YOUR OBJECTIVE:
If a line below falls between the line with "The image size is (1232, 965)." and the line with "Remove the first cart item", or is one of those two, output it exactly; output nothing else and no pictures.
(Beginning of GIVEN RECORDS)
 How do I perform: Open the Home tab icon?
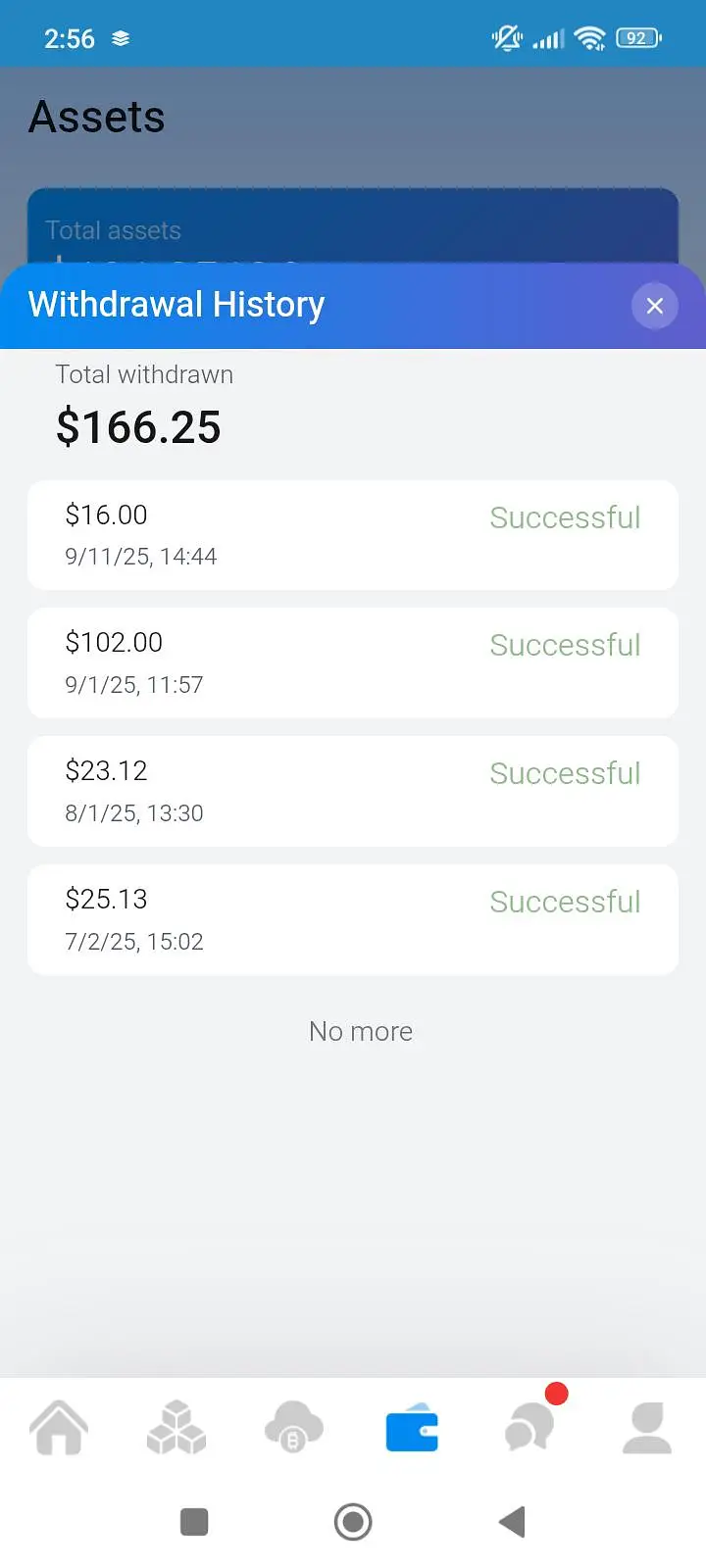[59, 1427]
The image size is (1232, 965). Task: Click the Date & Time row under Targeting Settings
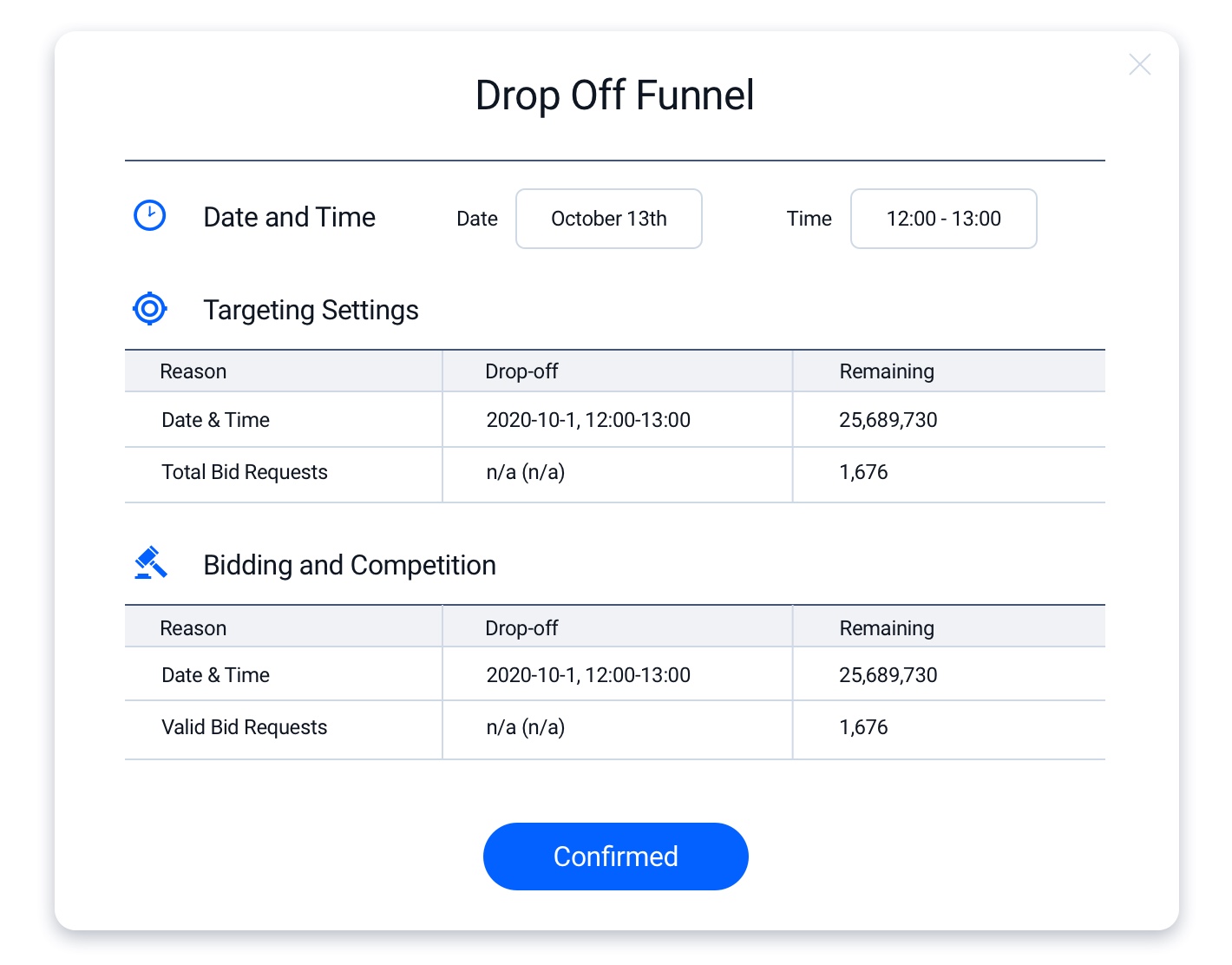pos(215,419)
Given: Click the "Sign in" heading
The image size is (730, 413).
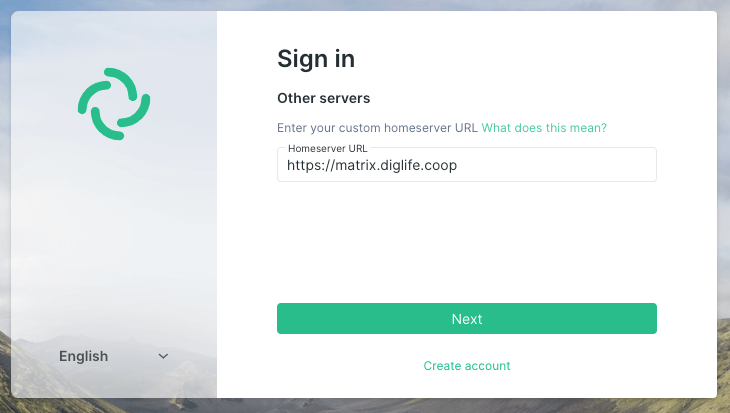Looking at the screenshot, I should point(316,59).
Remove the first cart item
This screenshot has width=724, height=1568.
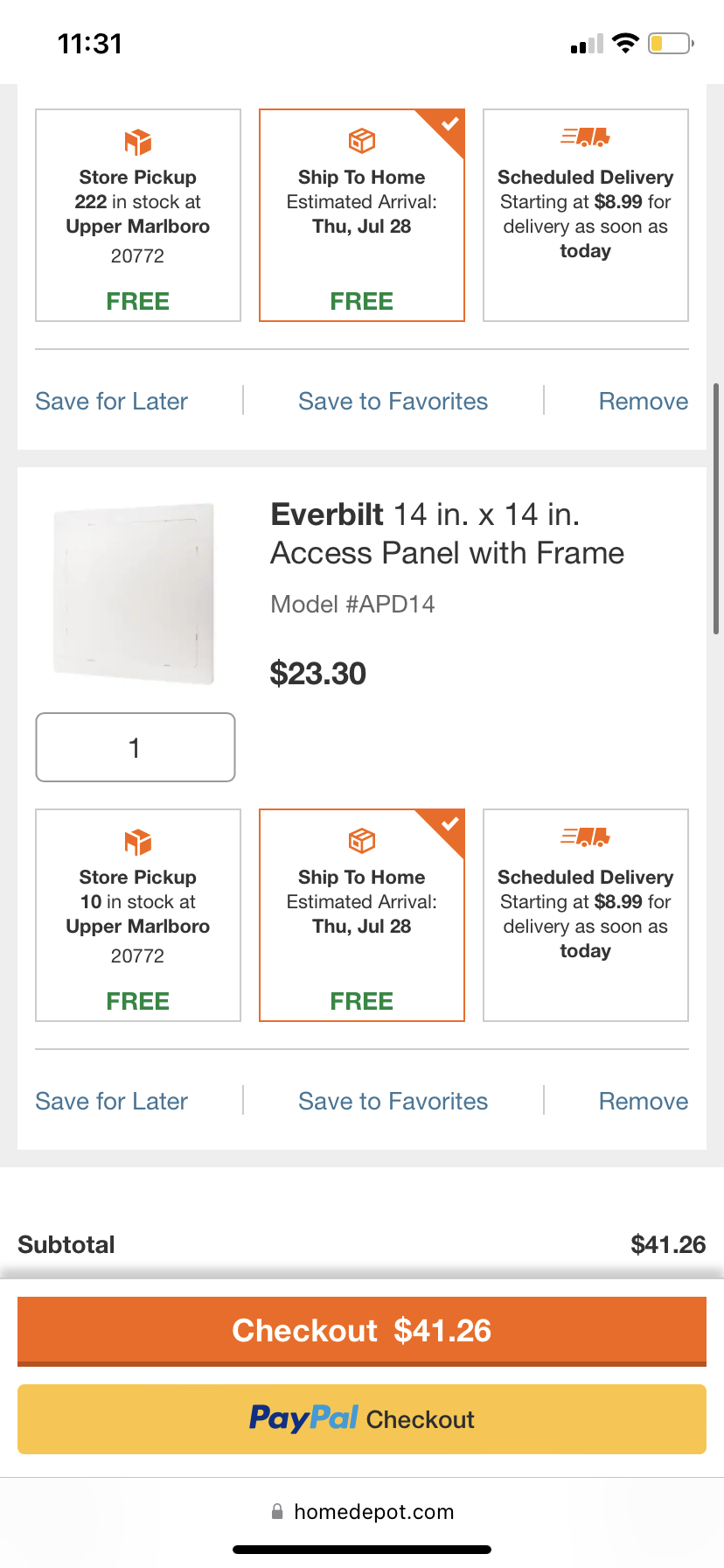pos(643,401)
(End of GIVEN RECORDS)
(Beginning of GIVEN RECORDS)
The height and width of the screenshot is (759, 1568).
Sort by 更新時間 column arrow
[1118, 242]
(End of GIVEN RECORDS)
(Beginning of GIVEN RECORDS)
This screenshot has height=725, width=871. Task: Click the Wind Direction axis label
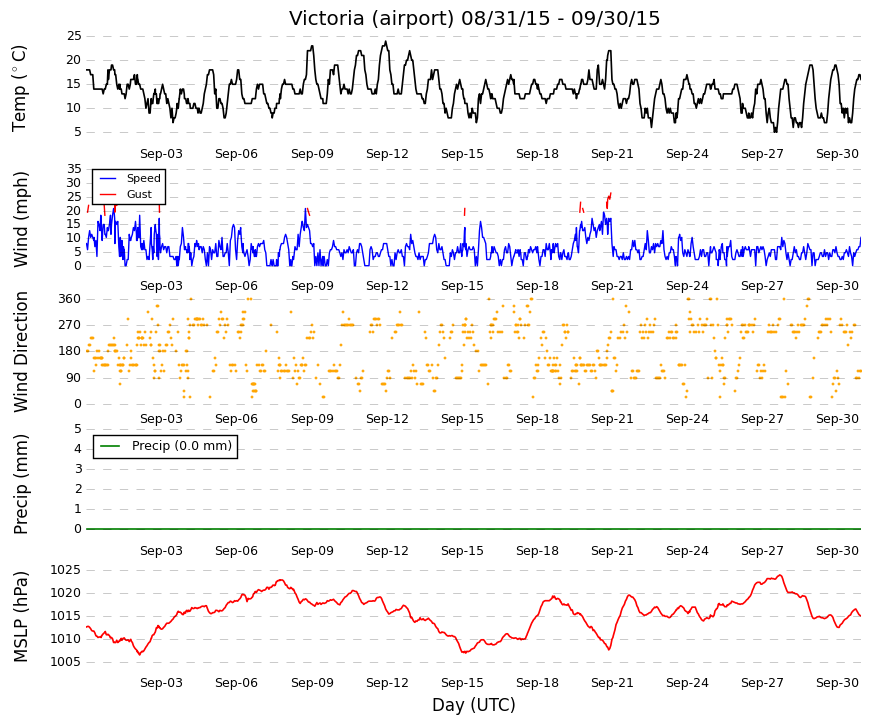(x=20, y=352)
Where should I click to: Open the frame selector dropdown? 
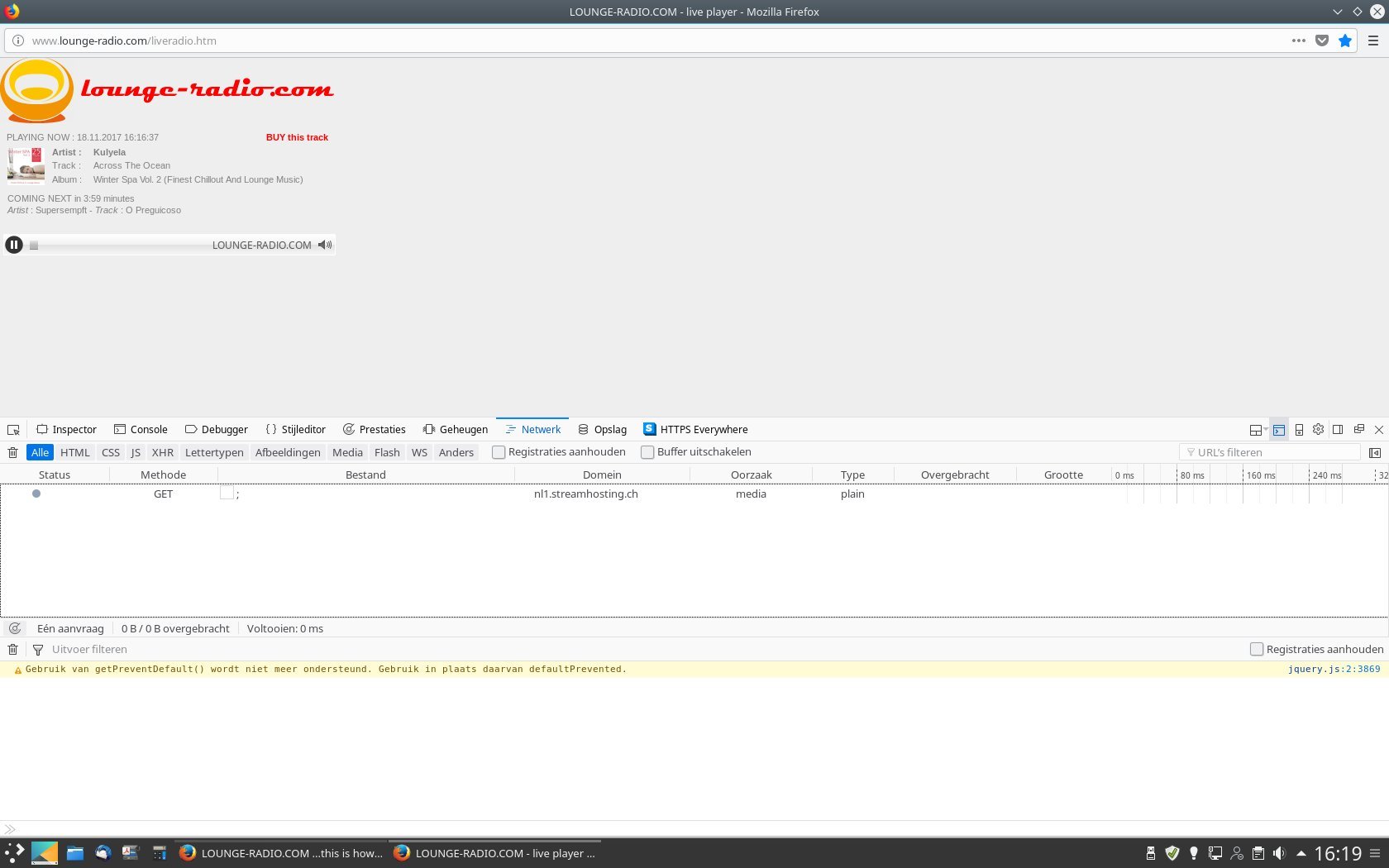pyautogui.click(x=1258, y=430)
(End of GIVEN RECORDS)
WRITTEN RESPONSE:
The image size is (1232, 965). Task: Click the Date & Time row under Targeting Settings
pos(215,419)
Given: Click the "Sign in" heading
The image size is (730, 413).
Looking at the screenshot, I should point(316,59).
Remove the first cart item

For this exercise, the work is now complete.